Conversely, systems with weaker alignment face pressure. xAI has repeatedly drawn scrutiny – over deepfake incidents, regulatory attention, and enterprise-side hesitation. The market logic is clear. Alignment builds trust. Trust enables autonomy. Autonomy creates value.
The market is beginning to function as a coordination mechanism for safety.
Trust Is Produced After the Action
This shifts where trust is generated. In the industrial order, trust was created before the action, through laws, institutions, and enforcement. In agentic markets, trust is created after the action, through repeated, reliable system performance under real conditions.
A system entrusted with autonomy that delivers consistently generates trust through practice. That trust scales. It becomes reproducible. And it begins to functionally displace institutional trust, not abruptly, but incrementally.
The market becomes a trust generator.
Three Trust Architectures
Against this backdrop, the dominant models of order can be reread.
In Switzerland, trust is produced through institutional stability. Rule of law, property protection, and predictability creates an extremely robust foundation. This architecture is ideal for wealth preservation and long-term positioning, but too slow to turn autonomous systems themselves into anchors of order.
In the United States, trust is produced through market feedback. Usage, iteration, and scale decide. This architecture is ideal for agentic systems, but volatile and institutionally thin.
In China, trust is replaced by control. Full system integration enables rapid implementation but generates compliance, not trust. This architecture is efficient but limited in its exportability.
The new order will emerge where these models overlap – and where none of them holds on its own.
Ownership Under Autonomy
For owners, the core question shifts fundamentally. It’s no longer how systems can be controlled. It’s which system you trust enough to give up control to.
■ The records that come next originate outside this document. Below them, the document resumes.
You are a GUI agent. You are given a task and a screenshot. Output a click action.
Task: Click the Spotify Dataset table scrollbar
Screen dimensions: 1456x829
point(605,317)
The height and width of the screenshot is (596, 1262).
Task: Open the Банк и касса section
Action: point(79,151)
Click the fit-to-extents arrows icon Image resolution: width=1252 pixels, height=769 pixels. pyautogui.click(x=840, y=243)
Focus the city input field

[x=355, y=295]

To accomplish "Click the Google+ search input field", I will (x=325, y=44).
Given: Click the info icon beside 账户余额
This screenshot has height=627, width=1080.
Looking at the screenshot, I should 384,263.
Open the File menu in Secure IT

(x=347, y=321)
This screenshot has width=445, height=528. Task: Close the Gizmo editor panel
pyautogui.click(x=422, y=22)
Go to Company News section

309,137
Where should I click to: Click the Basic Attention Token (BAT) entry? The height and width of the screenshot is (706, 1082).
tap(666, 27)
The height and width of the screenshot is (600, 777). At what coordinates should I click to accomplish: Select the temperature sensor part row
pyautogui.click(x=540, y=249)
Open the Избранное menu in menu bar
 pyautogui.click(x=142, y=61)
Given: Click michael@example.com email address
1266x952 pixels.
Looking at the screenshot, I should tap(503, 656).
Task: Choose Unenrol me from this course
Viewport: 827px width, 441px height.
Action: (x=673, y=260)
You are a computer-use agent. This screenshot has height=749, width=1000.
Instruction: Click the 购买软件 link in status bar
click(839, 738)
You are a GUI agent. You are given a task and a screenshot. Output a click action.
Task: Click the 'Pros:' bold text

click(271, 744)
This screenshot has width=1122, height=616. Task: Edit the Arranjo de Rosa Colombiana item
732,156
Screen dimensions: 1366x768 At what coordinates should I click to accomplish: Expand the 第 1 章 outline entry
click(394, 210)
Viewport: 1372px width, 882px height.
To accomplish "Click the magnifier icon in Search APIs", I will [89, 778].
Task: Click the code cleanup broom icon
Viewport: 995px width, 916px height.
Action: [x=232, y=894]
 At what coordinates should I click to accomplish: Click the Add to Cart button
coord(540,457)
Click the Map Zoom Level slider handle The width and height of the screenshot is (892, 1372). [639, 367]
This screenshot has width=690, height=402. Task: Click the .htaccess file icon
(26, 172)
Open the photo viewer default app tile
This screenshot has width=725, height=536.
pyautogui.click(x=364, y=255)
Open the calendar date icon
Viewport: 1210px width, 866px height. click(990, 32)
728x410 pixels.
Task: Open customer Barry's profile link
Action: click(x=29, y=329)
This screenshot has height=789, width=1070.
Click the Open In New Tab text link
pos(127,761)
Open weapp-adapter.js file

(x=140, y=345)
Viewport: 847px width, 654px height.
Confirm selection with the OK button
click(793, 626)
Ownership under agentic conditions no longer means oversight. It means making irreversible decisions about what gets delegated. These decisions are structural. They cannot be tested iteratively without producing real consequences. Granting a system autonomy changes the architecture of your company, regardless of whether that system succeeds or fails.
Responsibility moves forward in time. It no longer lies in intervention but in permission. Not in correcting but in choosing. Ownership shows not in monitoring systems but in determining, upfront, which systems are allowed to act and which are not.
This creates a new form of irreversibility. Traditional business decisions could be adjusted or reversed. Agentic delegation works differently. It changes decision-making structures, stakeholder expectations, and liability frameworks simultaneously. Responsibility doesn’t arise when something goes wrong. It arises in the moment of the architectural decision.
Ownership becomes quieter but harder. Less visible in daily operations, but harder to escape. Owners who don’t make these decisions consciously make them implicitly – by not deciding, by adopting external standards, by deploying outside systems without their own structural logic.
In this world, trust is not a feeling and not cultural capital. It’s an economic commitment made upfront. Owners invest trust long before returns become visible – and bear the consequences when that trust was misplaced.
Technology can be adopted. Autonomy can be granted. But ownership of consequences remains indivisible.
The Real Question After Davos
The decisive question is not how AI should be regulated or slowed down. It’s where trust emerges when systems act faster than governments can decide.
The new world order is not being written in treaties. It’s being written where AI markets scale trust. And that is precisely why trust, not control, will be the scarcest resource of the coming decade.